D.h., um ohne erstinstanzliche Kosten wegzukommen, die eventuell so hoch oder höher sind als der Streitwert, muß man einen entsprechenden Rechtsschutz haben oder Mitglied einer Gewerkschaft (sindicato) sein, die u.a. kostenlose Arbeitsrechtsberatung und auch bei begründeter Erfolgsaussicht die Vertretung vor Gericht bieten. Erfolgsaussicht besteht eigentlich immer, da die spanischen Arbeitsgerichte tatsächlich "Arbeitnehmer-Gerichte" sind aus der irrigen Annahme heraus, der der sozial schwächere Arbeitnehmer gegen den ausbeuterischen Arbeitgeber quasi vorbeugend zu schützen sei. Wenn ich so mitbekomme, wie auch namhafte spanische Arbeitgeber (z.B. auch Ayuntamientos) vor allem mit ihren dienstjahre-jüngeren und nicht mit irgendeinem Funktionsträger verwandten Arbeitnehmer umspringen, basiert die genannte gerichtliche Entscheidungstendenz auf reiner Statistik und Erfahrung mit der Lebensrealität hier.
Aber es gibt natürlich auch anders gelagerte Fälle und da hat halt dann der AG Pech gehabt...
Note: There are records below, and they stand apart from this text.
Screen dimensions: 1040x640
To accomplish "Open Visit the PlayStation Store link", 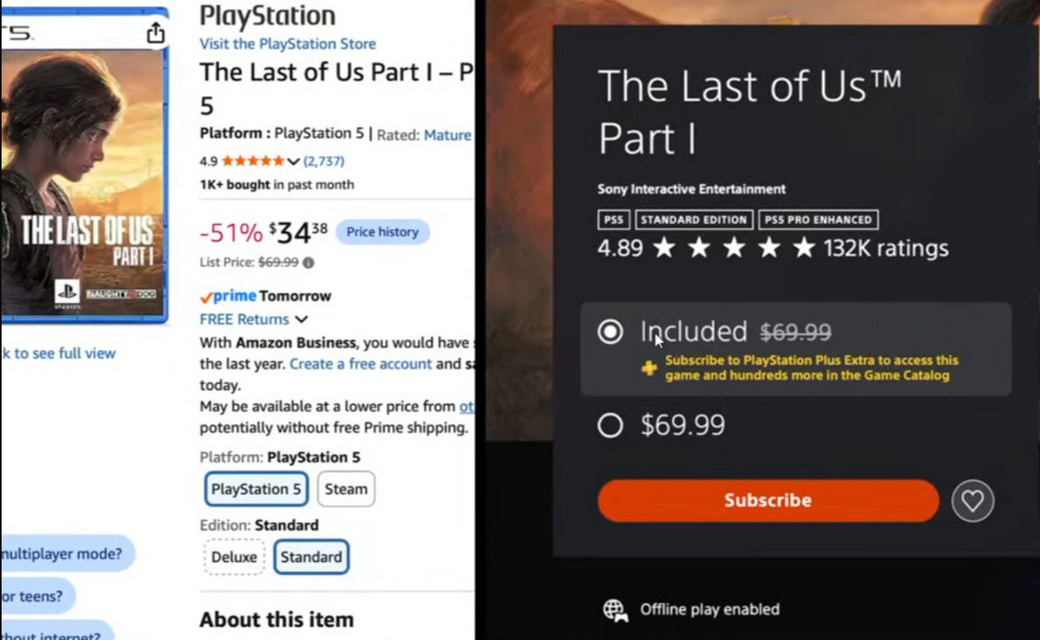I will pyautogui.click(x=288, y=44).
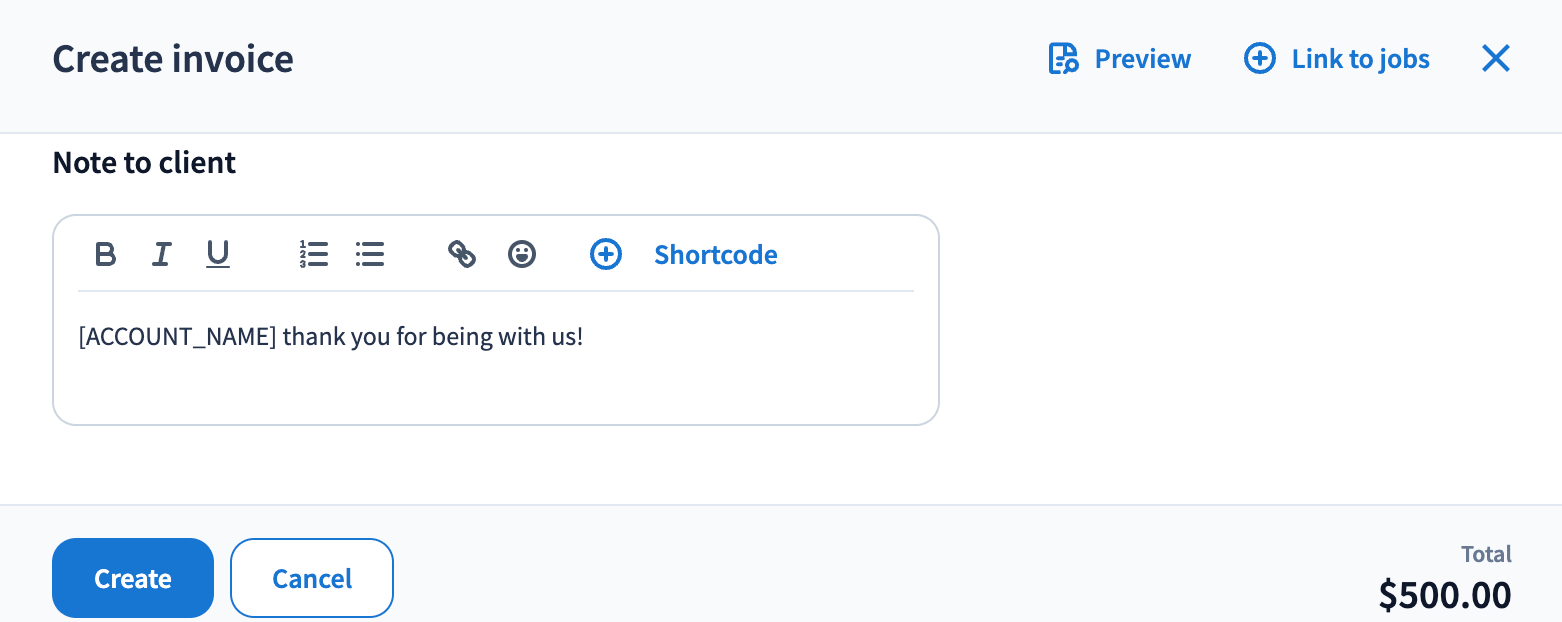Open the emoji picker in the toolbar
Viewport: 1562px width, 622px height.
coord(522,255)
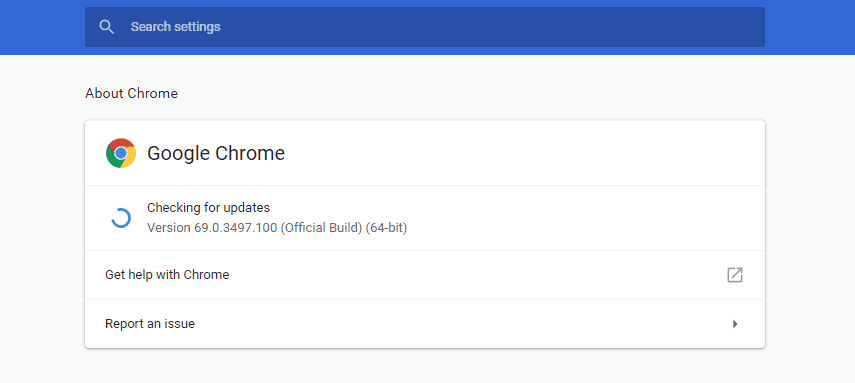Focus the Search settings field
This screenshot has height=383, width=855.
pyautogui.click(x=425, y=27)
O.k., zurück zur Sache: so wie Du es schilderst, wird die Beweislage schwierig. Wo kein Arbeitsvertrag ist, kann man sich auch ganz schlecht auf die Einhaltung eines solchen berufen. Und wo kein Arbeitsvertrag schriftlich vorliegt, stößt auch bei der Gehaltsfrage Aussage gegen Aussage. Der AG wird behaupten, Du hättest ein kostenfreies Praktikum oder Probearbeit angeboten und aus dem Kreis Deiner ehemaligen Mitarbeiter (wahrscheinlich MIT Arbeitsvertrag) wird sich keiner mehr daran erinnern, daß Du überhaupt existierst, wenn ihm sein Arbeitsvertrag und der monatliche Scheck wichtig sind. Also auch keine Zeugen.

Derartige Situationen kann man eigentlich nur mit Vernunft und Menschenkenntnis und realistischer Selbsteinschätzung im Vorfeld durch eigenes Verhalten vermeiden. Ich z.B. würde grundsätzlich um jedes CallCenter-Angebot, jeden Timesharer, um jedes Angebot, das nur auf Umsatz bezahlt wird, einen großen Bogen machen. Wenn Euch die Herausgabe des im Raum stehenden Arbeitsvertrages zur vorherigen Prüfung verweigert wird, o.k., auch Recht, Klappe zu. Ich lese allerdings immer wieder von irgendwelchen Phantasten, die auch im Herkunftsland nichts auf die Reihe gebracht haben und jetzt naiv wie eine 12jährige in jede Falle hineintappen, die sich ihnen bietet.